Zinovieva Elena, Kadi Amir, Letourneur Franck, Cagnard Nicolas, Izac Brigitte, Vigier Agathe, Said-Nahal Roula, Elewaut Dirk, de Vlam Kurt, Pimentel-Santos Fernando, Chiocchia Gilles, Breban Maxime
Institut Cochin, Paris Descartes University, CNRS (UMR 8104), Paris, France.
Arthritis Rheum. 2011 Jul;63(7):1853-9. doi: 10.1002/art.30377.
Our group previously identified a new susceptibility region linked to spondylarthritis (SpA) on chromosome 9q31-34. Fine mapping of this SPA2 locus allowed us to refine the peak of linkage to a 1.3-Mb interval. The objective of this study was to resequence most positional candidate genes lying in that region, to identify polymorphisms, and to examine their association with SpA.
Variants screening was performed in 30 independent patients with SpA from families with a high linkage score to the SPA2 locus and 30 control subjects. The coding regions, intron-exon boundaries, and 5'- and 3'-flanking regions of ZNF618, A1L4R1_HUMAN (AF495724), AMBP, KIF12, ORM1, ORM2, C9ORF91, ENSESTG000000230601, and TNFSF8 were resequenced to identify polymorphisms. Selected variants were genotyped in an extended French cohort (442 patients and 268 control subjects overall). Replication was performed in a combined Belgian and Portuguese cohort (433 patients and 299 control subjects).

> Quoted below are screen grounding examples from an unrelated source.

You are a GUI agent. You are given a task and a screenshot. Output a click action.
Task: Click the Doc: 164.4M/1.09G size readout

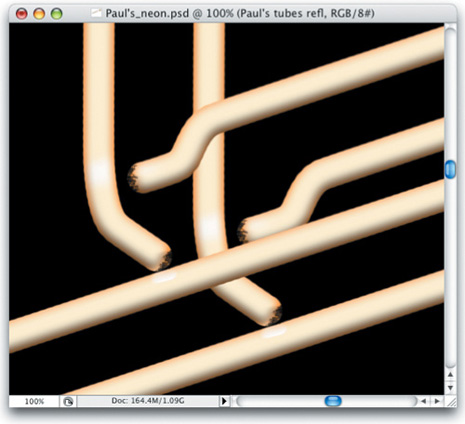pos(148,401)
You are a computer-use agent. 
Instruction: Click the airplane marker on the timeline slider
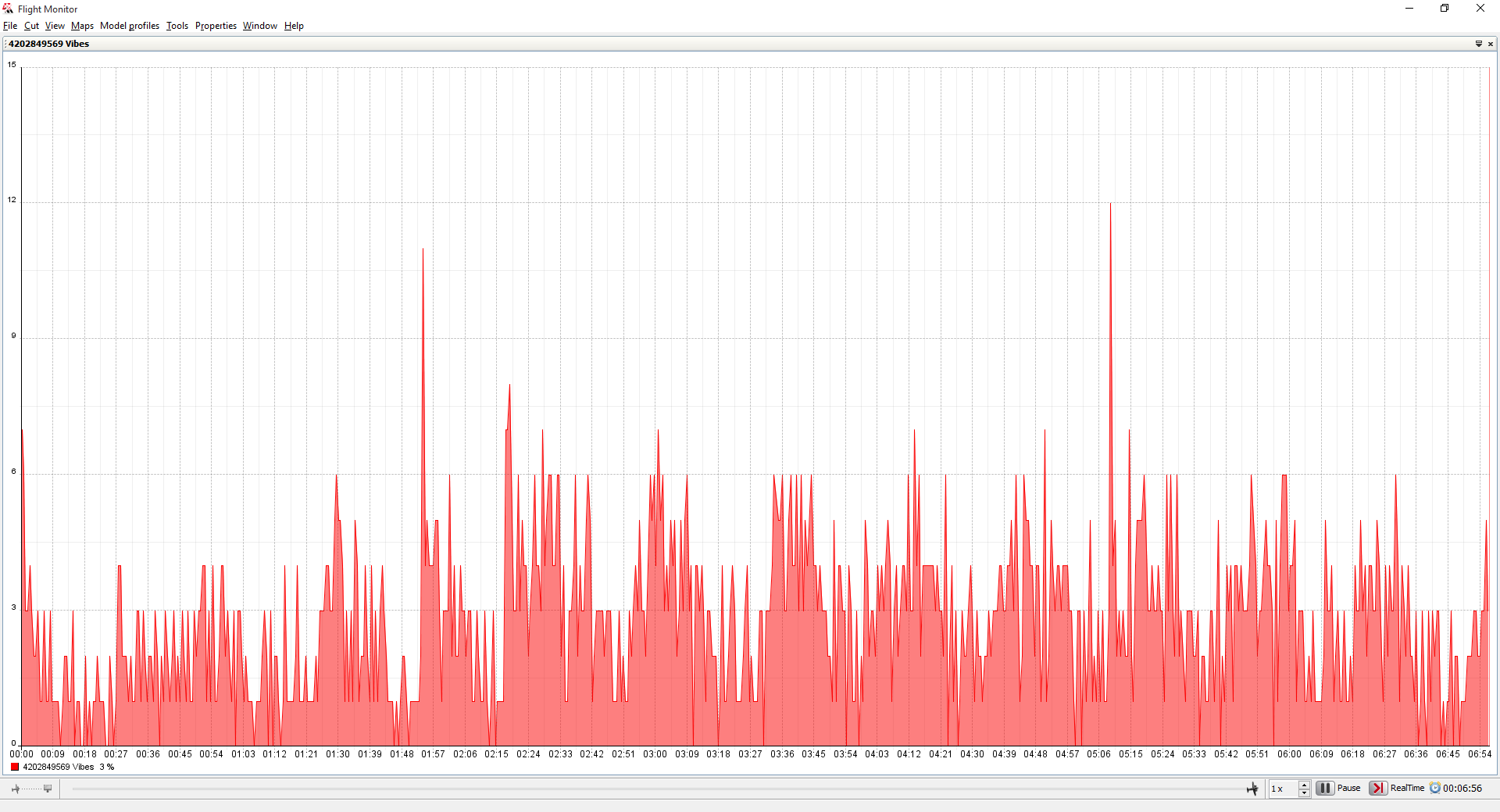[x=1252, y=789]
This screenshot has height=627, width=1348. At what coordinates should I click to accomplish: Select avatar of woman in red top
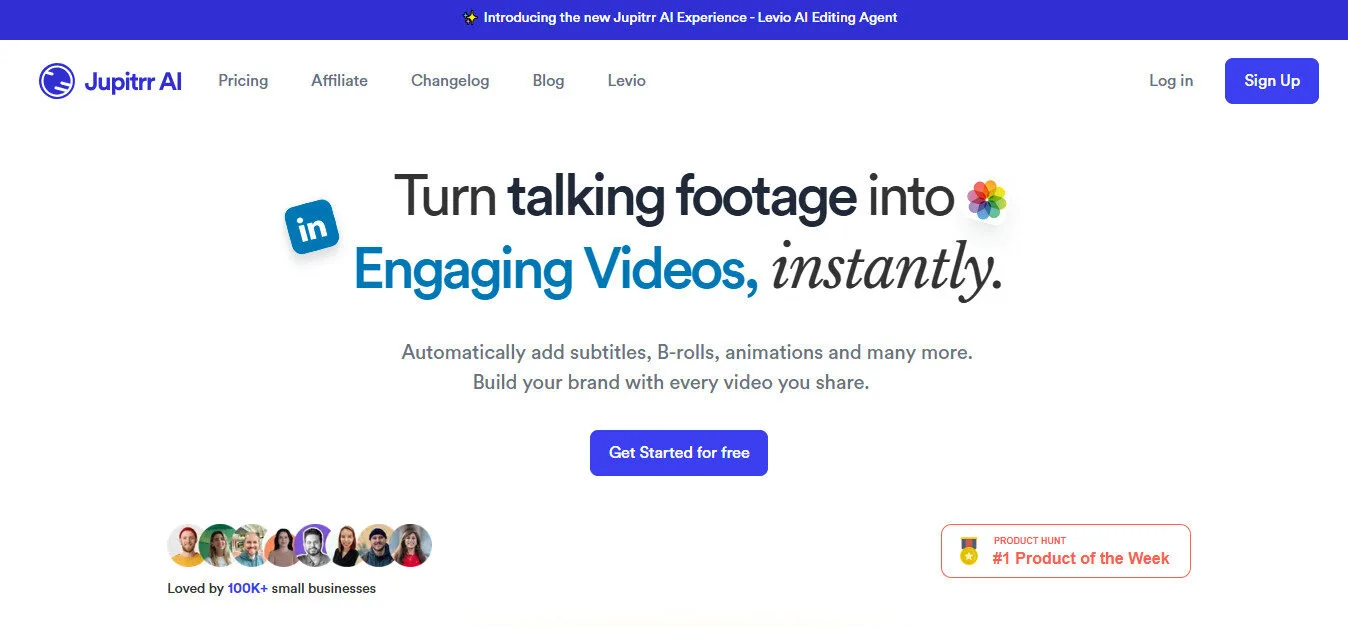(x=411, y=545)
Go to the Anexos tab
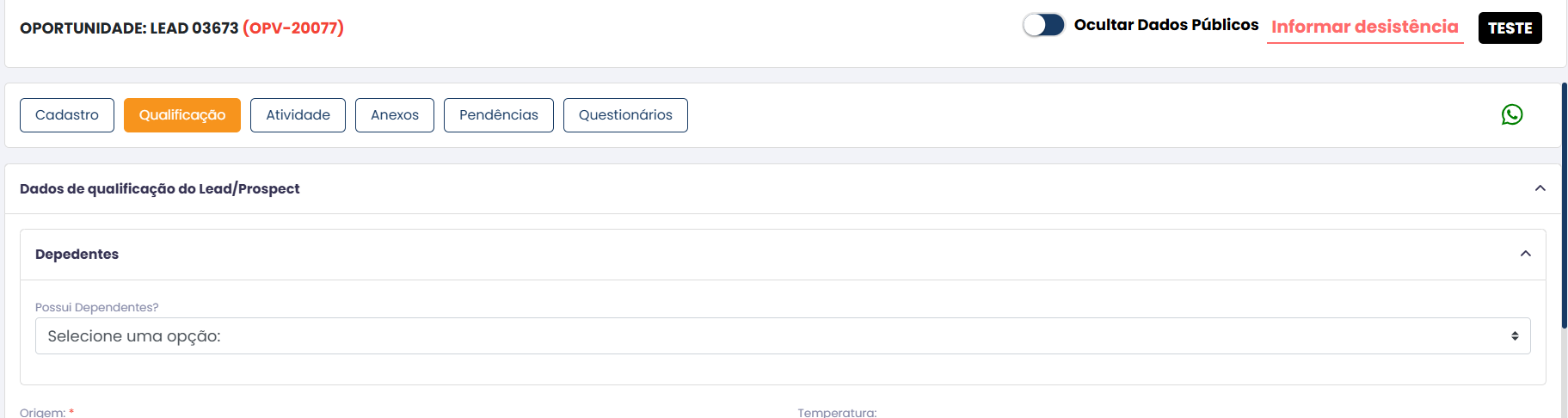Screen dimensions: 1568x418 pos(395,115)
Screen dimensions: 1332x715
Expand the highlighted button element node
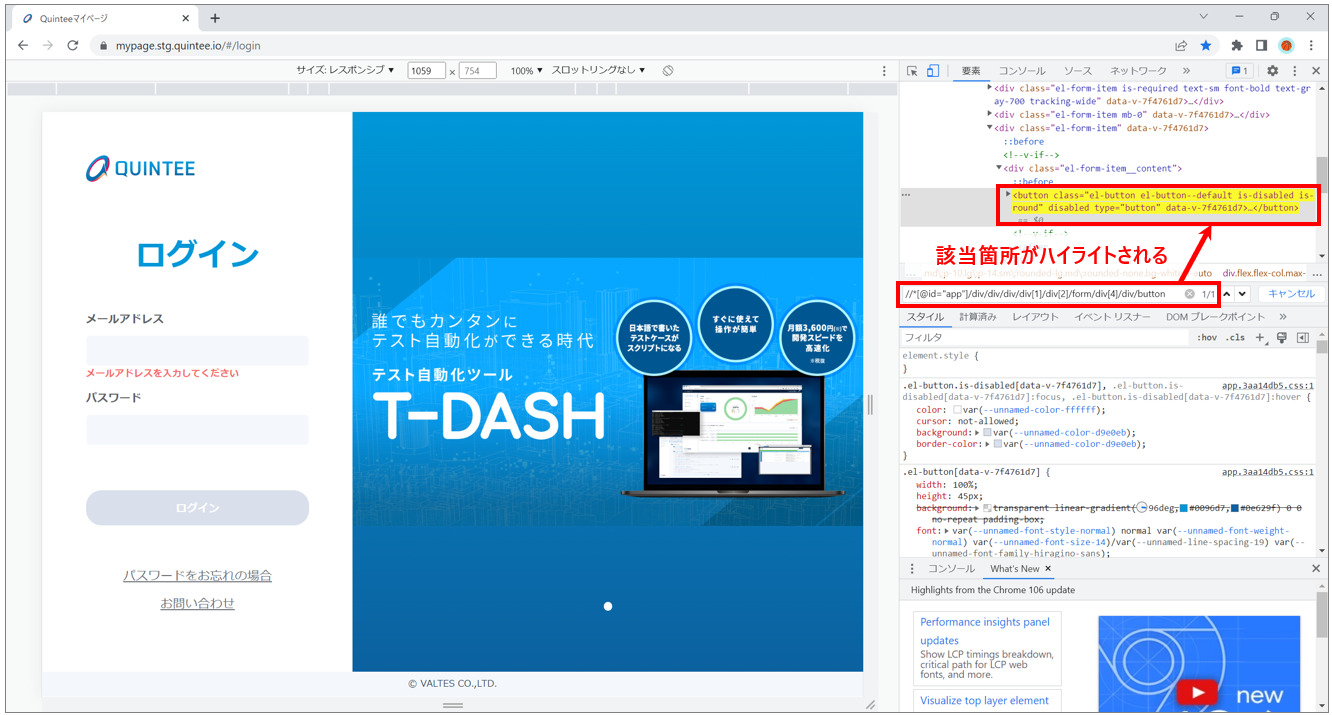[x=1008, y=194]
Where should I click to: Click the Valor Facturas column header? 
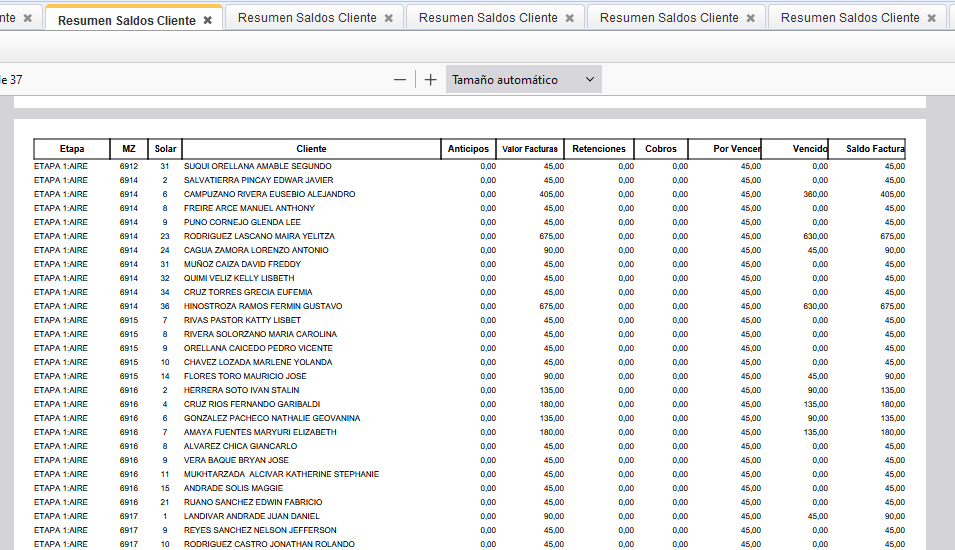[530, 149]
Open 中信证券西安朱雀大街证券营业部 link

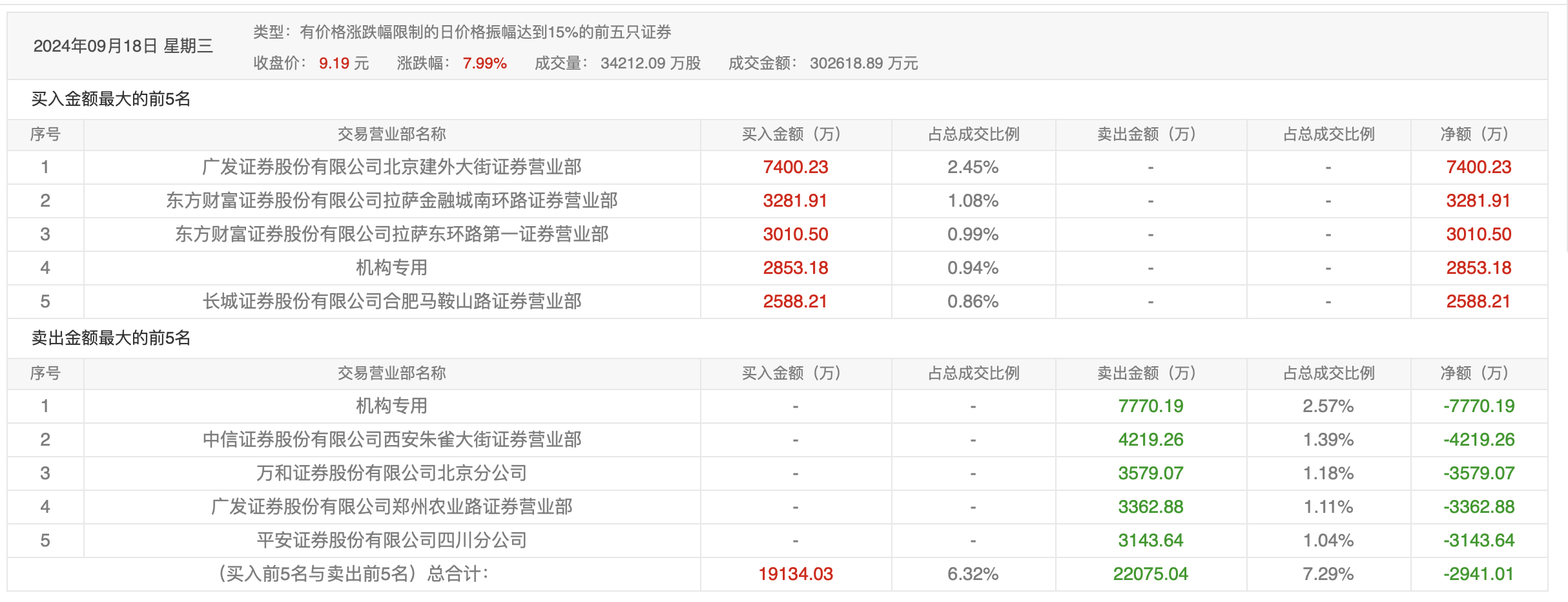pyautogui.click(x=391, y=440)
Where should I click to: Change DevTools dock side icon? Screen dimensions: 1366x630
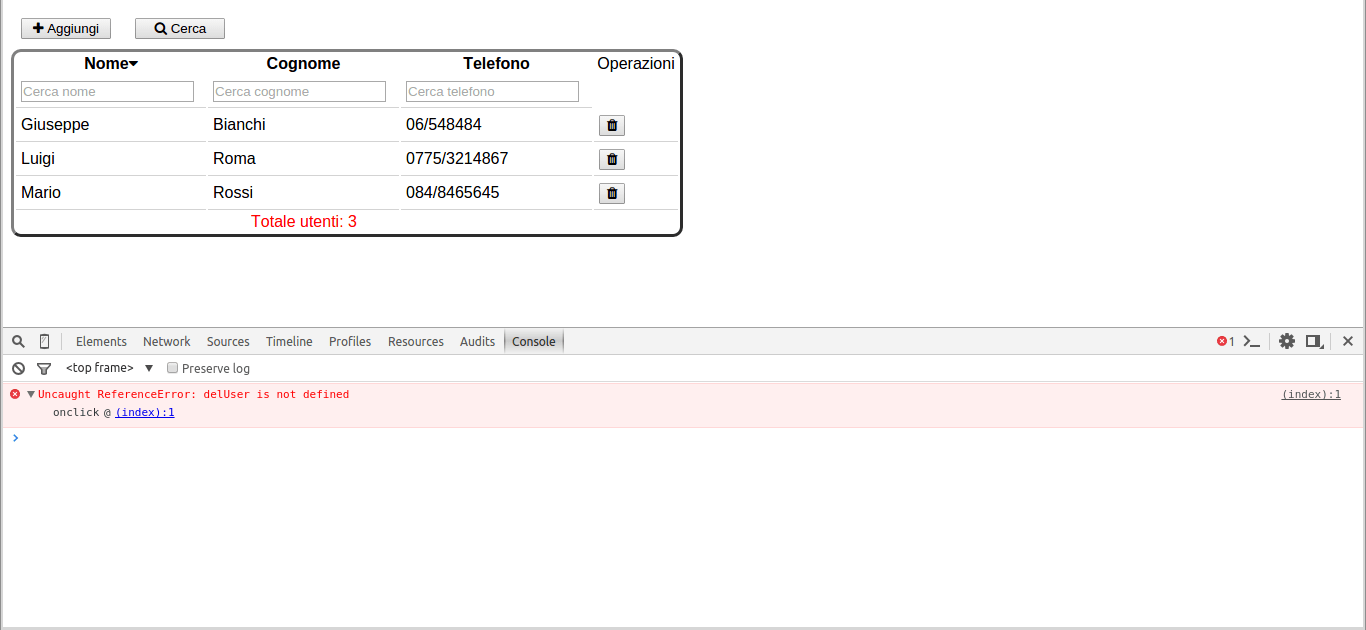1313,341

Variants screening allowed us to identify 98 polymorphisms, 5 of which were selected for further studies, based on statistical significance. The rare intronic single-nucleotide polymorphism (SNP) rs3181357, located in TNFSF8, was significantly associated with SpA in the French and the replication cohorts (odds ratio [OR] 2.03, P = 0.009 and OR 2.26, P = 0.0014, respectively) and in the pooled analysis (OR 2.14, P = 0.0001).
Positional candidate gene screening in the SPA2 locus allowed us to identify and replicate an association between a rare SNP located in TNFSF8 and SpA. This new finding appears to be independent of an association with a haplotype near TNFSF15, which we recently reported.
我们的研究小组先前在9号染色体q31 - 34区域确定了一个与脊柱关节炎(SpA)相关的新的易感区域。对该SPA2位点进行精细定位,使我们能够将连锁峰值缩小到一个1.3兆碱基的区间。本研究的目的是对位于该区域的大多数位置候选基因进行重测序,以识别多态性,并研究它们与SpA的关联。
对来自与SPA2位点连锁评分高的家族的30例独立SpA患者和30例对照受试者进行变异筛查。对ZNF618、A1L4R1_HUMAN(AF495724)、AMBP、KIF12、ORM1、ORM2、C9ORF91、ENSESTG000000230601和TNFSF8的编码区、内含子 - 外显子边界以及5'和3'侧翼区域进行重测序以识别多态性。在一个扩大的法国队列(共442例患者和268例对照受试者)中对选定的变异进行基因分型。在比利时和葡萄牙联合队列(433例患者和299例对照受试者)中进行重复验证。
变异筛查使我们能够识别出98个多态性,基于统计学意义从中选择了5个进行进一步研究。位于TNFSF8中的罕见内含子单核苷酸多态性(SNP)rs3181357在法国队列和重复验证队列中与SpA显著相关(优势比[OR]分别为2.03,P = 0.009和OR 2.26,P = 0.0014),在汇总分析中(OR 2.14,P = 0.0001)也是如此。
在SPA2位点进行位置候选基因筛查使我们能够识别并重复验证位于TNFSF8中的一个罕见SNP与SpA之间的关联。这一新发现似乎独立于与TNFSF15附近单倍型的关联,我们最近报道过这种关联。